An Indian scientist was part of an expedition to explore a new world on the ocean floor

 
Last Updated: Saturday 04 July 2015

prattipati Shivshankar Rao from the National Institute of Oceanography ( nio ), Goa, has become the first Indian scientist to reach the ocean floor 3,680 metres under the sea level. On invitation from the Rutgers University, usa , Rao joined a three-week long diving cruise expedition into the depths of the mid-Atlantic ridge on board the R V Atlantis along with 23 other scientists mainly from the us , the uk , and Portugal.

The expedition left the Portuguese port of Ponta Delgada in the Azores islands on July 5 and returned to Barbados on July 31. It was sponsored by the us National Science Foundation. On board were biologists, geneticists, and oceanographers eager to map the gene flow and species diversity in the deep sea hydrothermal vent communities.

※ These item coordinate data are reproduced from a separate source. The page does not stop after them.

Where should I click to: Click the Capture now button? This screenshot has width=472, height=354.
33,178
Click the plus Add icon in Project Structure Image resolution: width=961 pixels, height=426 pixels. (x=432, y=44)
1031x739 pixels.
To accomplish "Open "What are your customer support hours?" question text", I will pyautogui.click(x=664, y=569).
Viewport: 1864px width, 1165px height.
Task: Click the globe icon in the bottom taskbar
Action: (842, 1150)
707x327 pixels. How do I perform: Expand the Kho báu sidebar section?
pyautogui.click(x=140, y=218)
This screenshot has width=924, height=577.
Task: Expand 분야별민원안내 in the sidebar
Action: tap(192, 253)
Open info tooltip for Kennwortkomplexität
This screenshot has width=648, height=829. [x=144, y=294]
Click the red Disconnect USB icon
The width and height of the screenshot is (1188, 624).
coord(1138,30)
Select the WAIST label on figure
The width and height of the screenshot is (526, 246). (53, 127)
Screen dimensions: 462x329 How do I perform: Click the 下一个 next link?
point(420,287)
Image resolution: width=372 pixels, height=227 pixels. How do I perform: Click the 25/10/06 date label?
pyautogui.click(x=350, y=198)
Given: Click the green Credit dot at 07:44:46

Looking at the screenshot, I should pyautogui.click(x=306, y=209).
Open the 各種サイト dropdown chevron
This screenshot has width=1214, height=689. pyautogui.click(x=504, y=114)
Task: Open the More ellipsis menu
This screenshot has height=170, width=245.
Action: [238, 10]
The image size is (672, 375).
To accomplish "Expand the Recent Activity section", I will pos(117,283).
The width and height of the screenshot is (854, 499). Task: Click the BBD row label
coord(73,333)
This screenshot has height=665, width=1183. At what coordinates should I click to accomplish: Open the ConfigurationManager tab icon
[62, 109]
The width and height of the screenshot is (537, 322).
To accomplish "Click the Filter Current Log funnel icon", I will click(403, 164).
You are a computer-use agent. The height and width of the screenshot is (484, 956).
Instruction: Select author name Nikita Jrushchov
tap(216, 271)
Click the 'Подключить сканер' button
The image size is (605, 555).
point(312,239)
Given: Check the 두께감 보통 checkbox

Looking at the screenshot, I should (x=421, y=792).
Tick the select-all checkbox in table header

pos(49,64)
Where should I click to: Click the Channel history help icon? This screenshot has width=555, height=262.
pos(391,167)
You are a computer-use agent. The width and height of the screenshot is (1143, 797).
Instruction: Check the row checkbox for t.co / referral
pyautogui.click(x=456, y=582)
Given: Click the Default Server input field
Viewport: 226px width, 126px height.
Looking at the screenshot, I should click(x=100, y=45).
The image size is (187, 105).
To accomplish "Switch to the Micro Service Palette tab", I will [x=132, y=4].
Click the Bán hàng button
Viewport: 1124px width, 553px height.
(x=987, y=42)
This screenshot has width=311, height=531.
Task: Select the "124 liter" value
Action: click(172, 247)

Rao has been searching for hydrothermal fields and vents also known as deep-sea geysers in the sea near the Andaman Islands in the Indian ocean. He returned from the cruise with 50 kg of suphide samples and hydrothermal minerals, including parts of the chimney vents collected during the entire expedition, where Rao was the main geologist on board. Over the next few months, Rao and the team of nio geologists will analyse the colourful samples.

Sea floor hot springs are responsible for the formation of several metal rich deposits which was first discovered on the East Pacific Rise in 1977. Since then, hydrothermal activity has been found at several locations on the mid-oceanic ridges and on submarine hotspot volcanoes.

Rao joined Bob Vrijenhoek, biologist and the chief of the expedition, for a two-hour descent to the ' tag field', a five sq km area on the ocean floor with a circular sulphide mound that has a diameter of about 200 metres, in the titanium shell dvs Alvin. The Alvin is owned by the us Navy and operated for research. "The Alvin has crouching space for just two scientists and the pilot. It's hard to sit like that for 10 hours, before we begin the ascent. But in the excitement, nothing matters," says the geologist. "I only ate the sandwich and apple they gave each of us on the trip up," he recounts.

" tag was spectacular with a gigantic active black smoker in the centre of a large sulphide mound displaying several dead chimneys and diffusive flows supporting an entirely new ecosystem," was Rao's description. "It was an awesome experience."

The potential commercial value of the hydrothermal minerals is enormous. Some are known to have 50 per cent of copper, zinc and lead deposits. This could be "a resource site as large as those on land", according to Rao. tag 's suphide mound is estimated to contain four million tonnes of metal sulphides, comparable to the volcanic deposits found in Cyprus and Oman, both under commercial exploitation presently.

Before 1977, it was believed that no life was possible at such depths of the ocean, where the sunlight did not penetrate. Now new studies open up possibilities of understanding life on other planets, as also the survival possibilities for life in such highly toxic environments. Biologists are interested in the sulphur-reducing bacteria that float like huge mats in the ocean, and present studies are focusing on the bio-life that thrives there.